** TEXT **
================================

It is up to the river how indexing is executed.

Note, bulk updates of existing documents are not implemented in ES. You
can mix create, insert (overwrite), or delete operations in bulk mode.
For updating existing documents in bulk mode, the bulk indexer will need
an additional notion of how to order incoming requests (receiving
operation requests from many concurrent sources, something like vector
clocks) which is not there yet.

I do not understand what "better performance" exactly means, can you
specify what kind of performance you are interested in? Less system
load? Faster ingest of baseline loading? Lower latency? Higher indexing
throughput?

If the input can be segmented (RabbitMQ comes with the notion of
channels) you can run many rivers in parallel. You can distribute river
instances over many nodes, just install a river instance for a channel
on the node you want.

In many cases you don't need to increase the "machine size" (assuming
you are addressing RAM and disk size). I don't know what size you have
in mind, so there is no good answer. Note, ES can horizontally scale
very well, that is, instead of a big machine you can use small machines
but just some more of them.

================================

[Data for locating described items]
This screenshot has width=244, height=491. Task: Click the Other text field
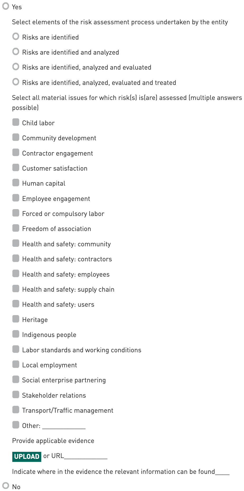point(64,426)
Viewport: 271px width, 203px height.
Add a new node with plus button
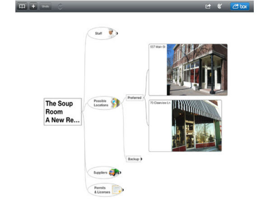[33, 7]
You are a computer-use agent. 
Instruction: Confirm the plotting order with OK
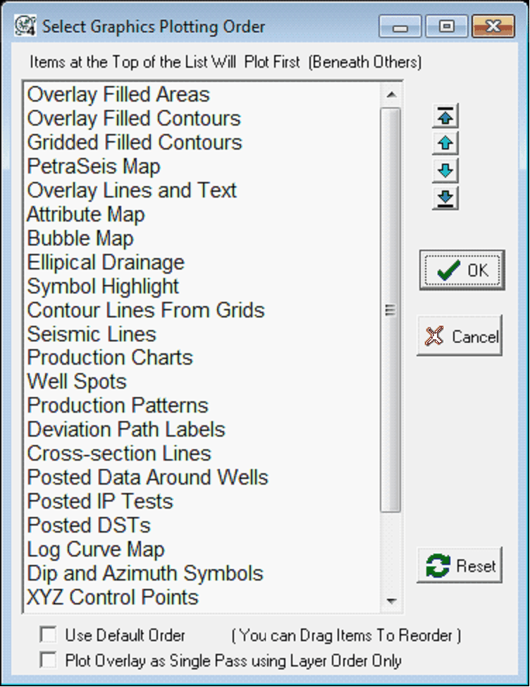click(x=462, y=269)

================================

** WORK TO DO **
Output the text about river indexing and bulk updates in full, word for word.

** TASK OUTPUT **
It is up to the river how indexing is executed.

Note, bulk updates of existing documents are not implemented in ES. You
can mix create, insert (overwrite), or delete operations in bulk mode.
For updating existing documents in bulk mode, the bulk indexer will need
an additional notion of how to order incoming requests (receiving
operation requests from many concurrent sources, something like vector
clocks) which is not there yet.

I do not understand what "better performance" exactly means, can you
specify what kind of performance you are interested in? Less system
load? Faster ingest of baseline loading? Lower latency? Higher indexing
throughput?

If the input can be segmented (RabbitMQ comes with the notion of
channels) you can run many rivers in parallel. You can distribute river
instances over many nodes, just install a river instance for a channel
on the node you want.

In many cases you don't need to increase the "machine size" (assuming
you are addressing RAM and disk size). I don't know what size you have
in mind, so there is no good answer. Note, ES can horizontally scale
very well, that is, instead of a big machine you can use small machines
but just some more of them.